### Your goal
Please work out how many lines in the entries below include the string "list", and reply with the number alone.

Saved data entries

· · · ·

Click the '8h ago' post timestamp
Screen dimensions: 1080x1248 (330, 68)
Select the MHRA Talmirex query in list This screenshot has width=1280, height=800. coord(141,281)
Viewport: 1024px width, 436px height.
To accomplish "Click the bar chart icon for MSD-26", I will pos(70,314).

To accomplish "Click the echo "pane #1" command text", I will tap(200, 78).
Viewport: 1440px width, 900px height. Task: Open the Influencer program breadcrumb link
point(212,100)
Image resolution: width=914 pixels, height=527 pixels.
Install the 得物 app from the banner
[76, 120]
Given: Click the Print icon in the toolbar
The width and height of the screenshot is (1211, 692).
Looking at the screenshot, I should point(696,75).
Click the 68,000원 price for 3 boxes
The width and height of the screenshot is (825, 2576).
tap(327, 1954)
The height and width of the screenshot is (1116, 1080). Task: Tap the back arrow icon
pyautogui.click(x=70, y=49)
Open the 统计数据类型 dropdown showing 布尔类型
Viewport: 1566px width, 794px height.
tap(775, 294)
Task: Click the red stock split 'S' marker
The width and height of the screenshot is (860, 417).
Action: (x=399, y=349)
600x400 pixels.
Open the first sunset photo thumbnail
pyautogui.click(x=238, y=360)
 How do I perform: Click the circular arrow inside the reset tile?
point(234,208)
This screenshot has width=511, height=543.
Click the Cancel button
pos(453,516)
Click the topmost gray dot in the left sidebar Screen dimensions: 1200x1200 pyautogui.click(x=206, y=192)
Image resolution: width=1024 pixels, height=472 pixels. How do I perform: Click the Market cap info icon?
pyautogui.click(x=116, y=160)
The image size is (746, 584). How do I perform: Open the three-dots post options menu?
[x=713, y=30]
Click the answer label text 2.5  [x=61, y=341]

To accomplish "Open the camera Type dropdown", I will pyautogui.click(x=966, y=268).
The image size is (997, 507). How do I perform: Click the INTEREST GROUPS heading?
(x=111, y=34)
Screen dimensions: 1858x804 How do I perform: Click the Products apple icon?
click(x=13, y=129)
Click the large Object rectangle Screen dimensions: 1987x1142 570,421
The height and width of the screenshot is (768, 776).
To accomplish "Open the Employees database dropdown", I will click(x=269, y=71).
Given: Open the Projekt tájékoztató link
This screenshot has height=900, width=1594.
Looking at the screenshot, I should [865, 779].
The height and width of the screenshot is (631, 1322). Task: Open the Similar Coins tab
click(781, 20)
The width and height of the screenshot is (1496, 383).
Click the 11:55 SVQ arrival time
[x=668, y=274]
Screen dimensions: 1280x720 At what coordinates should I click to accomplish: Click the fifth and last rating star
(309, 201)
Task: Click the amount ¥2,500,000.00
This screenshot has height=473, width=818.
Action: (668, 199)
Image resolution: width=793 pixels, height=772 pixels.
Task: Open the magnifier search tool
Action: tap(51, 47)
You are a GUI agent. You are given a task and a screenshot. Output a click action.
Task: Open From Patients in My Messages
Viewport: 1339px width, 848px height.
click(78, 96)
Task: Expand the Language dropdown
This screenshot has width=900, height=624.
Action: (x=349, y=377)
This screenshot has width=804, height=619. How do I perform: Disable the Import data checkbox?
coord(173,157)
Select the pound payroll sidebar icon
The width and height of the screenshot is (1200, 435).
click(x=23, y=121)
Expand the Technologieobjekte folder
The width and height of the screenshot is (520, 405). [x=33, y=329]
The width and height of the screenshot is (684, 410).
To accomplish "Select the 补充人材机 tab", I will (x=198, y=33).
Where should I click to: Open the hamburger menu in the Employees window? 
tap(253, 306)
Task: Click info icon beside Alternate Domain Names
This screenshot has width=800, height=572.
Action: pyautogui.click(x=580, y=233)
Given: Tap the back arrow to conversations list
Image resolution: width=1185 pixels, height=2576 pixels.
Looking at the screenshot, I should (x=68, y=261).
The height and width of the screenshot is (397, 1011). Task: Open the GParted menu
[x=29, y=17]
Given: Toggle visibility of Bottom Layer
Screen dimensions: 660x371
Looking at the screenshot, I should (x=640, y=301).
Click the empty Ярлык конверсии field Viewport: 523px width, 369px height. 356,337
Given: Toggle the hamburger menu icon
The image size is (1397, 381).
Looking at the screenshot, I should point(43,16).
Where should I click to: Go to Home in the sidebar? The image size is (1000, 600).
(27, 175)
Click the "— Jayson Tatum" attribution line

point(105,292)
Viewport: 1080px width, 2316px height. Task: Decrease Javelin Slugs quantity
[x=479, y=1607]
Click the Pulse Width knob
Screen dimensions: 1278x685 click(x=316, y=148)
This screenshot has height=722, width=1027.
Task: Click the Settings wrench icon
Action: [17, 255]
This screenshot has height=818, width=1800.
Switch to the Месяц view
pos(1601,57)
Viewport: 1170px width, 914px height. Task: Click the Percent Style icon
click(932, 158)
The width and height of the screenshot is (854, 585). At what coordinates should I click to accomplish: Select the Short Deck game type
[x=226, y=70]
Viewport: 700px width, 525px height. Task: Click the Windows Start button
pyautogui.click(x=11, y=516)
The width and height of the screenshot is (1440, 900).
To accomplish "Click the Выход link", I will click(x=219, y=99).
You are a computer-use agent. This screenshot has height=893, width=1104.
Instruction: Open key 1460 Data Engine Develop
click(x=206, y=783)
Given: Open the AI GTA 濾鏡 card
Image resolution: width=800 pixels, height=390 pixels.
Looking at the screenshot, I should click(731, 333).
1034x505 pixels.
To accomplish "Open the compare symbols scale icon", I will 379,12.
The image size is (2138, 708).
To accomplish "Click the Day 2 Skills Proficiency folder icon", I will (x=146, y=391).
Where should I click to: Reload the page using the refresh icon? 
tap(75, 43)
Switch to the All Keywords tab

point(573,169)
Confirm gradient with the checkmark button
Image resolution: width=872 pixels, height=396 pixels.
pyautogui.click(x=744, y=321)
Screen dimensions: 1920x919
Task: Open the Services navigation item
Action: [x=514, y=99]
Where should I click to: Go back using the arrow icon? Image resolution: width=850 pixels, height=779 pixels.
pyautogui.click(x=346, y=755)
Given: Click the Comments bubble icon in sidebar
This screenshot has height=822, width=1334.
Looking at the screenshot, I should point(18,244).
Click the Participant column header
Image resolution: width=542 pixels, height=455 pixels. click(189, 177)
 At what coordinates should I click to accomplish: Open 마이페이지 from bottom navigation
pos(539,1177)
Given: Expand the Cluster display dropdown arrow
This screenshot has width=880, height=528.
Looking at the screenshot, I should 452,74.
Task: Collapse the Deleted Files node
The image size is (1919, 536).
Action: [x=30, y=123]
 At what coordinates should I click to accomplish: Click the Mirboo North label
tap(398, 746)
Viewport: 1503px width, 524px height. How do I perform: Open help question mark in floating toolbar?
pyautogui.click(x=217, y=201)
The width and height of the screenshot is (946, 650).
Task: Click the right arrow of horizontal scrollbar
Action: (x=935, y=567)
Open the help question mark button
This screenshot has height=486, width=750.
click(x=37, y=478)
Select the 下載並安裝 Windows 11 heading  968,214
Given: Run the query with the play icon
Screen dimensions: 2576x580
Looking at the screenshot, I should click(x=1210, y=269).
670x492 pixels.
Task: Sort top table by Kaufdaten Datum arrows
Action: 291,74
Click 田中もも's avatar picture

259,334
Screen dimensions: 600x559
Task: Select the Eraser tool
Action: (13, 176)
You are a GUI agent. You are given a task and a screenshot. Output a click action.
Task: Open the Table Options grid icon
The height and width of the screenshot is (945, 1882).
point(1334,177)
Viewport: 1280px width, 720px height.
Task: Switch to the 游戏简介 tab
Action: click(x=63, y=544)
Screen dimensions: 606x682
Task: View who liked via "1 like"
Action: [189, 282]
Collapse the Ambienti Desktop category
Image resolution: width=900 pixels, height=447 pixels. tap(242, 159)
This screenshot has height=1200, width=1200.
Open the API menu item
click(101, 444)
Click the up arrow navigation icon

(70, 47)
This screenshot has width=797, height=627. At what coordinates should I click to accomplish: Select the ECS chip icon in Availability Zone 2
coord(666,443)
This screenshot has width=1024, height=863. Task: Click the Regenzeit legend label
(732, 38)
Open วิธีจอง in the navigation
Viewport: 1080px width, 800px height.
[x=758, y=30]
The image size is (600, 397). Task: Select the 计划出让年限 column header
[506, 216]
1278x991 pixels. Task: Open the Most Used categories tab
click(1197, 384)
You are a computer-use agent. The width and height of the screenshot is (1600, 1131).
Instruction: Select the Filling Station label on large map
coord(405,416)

· · · ·

### Answer to the problem
2